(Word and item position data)
-- begin --

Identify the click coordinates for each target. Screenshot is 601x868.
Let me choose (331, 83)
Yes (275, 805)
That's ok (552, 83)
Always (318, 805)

-- end --

▸ INSTRUCTIONS FOR THE TASK
Rewrite the rows above, changing "coordinates" to "positions" and leaving everything else as it is.

▸ TASK ANSWER
Identify the click positions for each target. Screenshot is 601x868.
Let me choose (331, 83)
Yes (275, 805)
That's ok (552, 83)
Always (318, 805)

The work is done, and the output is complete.